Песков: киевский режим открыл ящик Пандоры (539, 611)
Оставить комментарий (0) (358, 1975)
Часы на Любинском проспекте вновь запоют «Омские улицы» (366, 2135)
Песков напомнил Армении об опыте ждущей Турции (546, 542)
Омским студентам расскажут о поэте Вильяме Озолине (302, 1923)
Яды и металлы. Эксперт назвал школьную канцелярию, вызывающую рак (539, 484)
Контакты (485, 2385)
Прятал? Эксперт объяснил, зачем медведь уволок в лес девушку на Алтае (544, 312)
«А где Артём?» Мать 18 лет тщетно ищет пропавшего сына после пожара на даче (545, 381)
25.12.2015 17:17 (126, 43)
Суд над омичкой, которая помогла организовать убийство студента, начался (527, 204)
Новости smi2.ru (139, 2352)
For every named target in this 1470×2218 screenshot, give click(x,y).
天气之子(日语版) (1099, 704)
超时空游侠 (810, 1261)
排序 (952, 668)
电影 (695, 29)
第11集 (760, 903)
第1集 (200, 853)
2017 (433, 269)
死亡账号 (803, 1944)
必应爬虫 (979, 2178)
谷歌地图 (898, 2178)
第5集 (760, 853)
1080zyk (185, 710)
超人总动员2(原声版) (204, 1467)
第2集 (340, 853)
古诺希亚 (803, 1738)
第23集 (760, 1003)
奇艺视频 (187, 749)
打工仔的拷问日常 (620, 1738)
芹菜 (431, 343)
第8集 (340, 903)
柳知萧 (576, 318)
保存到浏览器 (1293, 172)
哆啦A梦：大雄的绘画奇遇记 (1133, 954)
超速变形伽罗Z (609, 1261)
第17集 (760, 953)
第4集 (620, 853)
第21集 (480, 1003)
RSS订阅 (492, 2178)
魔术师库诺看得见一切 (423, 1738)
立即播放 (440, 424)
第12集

- - - - -

*Prompt*:
Repeat each record word for word. Do not leave any out.

*Reply*:
Песков: киевский режим открыл ящик Пандоры (539, 611)
Оставить комментарий (0) (358, 1975)
Часы на Любинском проспекте вновь запоют «Омские улицы» (366, 2135)
Песков напомнил Армении об опыте ждущей Турции (546, 542)
Омским студентам расскажут о поэте Вильяме Озолине (302, 1923)
Яды и металлы. Эксперт назвал школьную канцелярию, вызывающую рак (539, 484)
Контакты (485, 2385)
Прятал? Эксперт объяснил, зачем медведь уволок в лес девушку на Алтае (544, 312)
«А где Артём?» Мать 18 лет тщетно ищет пропавшего сына после пожара на даче (545, 381)
25.12.2015 17:17 (126, 43)
Суд над омичкой, которая помогла организовать убийство студента, начался (527, 204)
Новости smi2.ru (139, 2352)
For every named target in this 1470×2218 screenshot, give click(x,y).
天气之子(日语版) (1099, 704)
超时空游侠 (810, 1261)
排序 (952, 668)
电影 (695, 29)
第11集 (760, 903)
第1集 (200, 853)
2017 (433, 269)
死亡账号 (803, 1944)
必应爬虫 (979, 2178)
谷歌地图 (898, 2178)
第5集 (760, 853)
1080zyk (185, 710)
超人总动员2(原声版) (204, 1467)
第2集 (340, 853)
古诺希亚 (803, 1738)
第23集 (760, 1003)
奇艺视频 (187, 749)
打工仔的拷问日常 (620, 1738)
芹菜 (431, 343)
第8集 (340, 903)
柳知萧 (576, 318)
保存到浏览器 (1293, 172)
哆啦A梦：大雄的绘画奇遇记 (1133, 954)
超速变形伽罗Z (609, 1261)
第17集 (760, 953)
第4集 (620, 853)
第21集 (480, 1003)
RSS订阅 (492, 2178)
魔术师库诺看得见一切 (423, 1738)
立即播放 (440, 424)
第12集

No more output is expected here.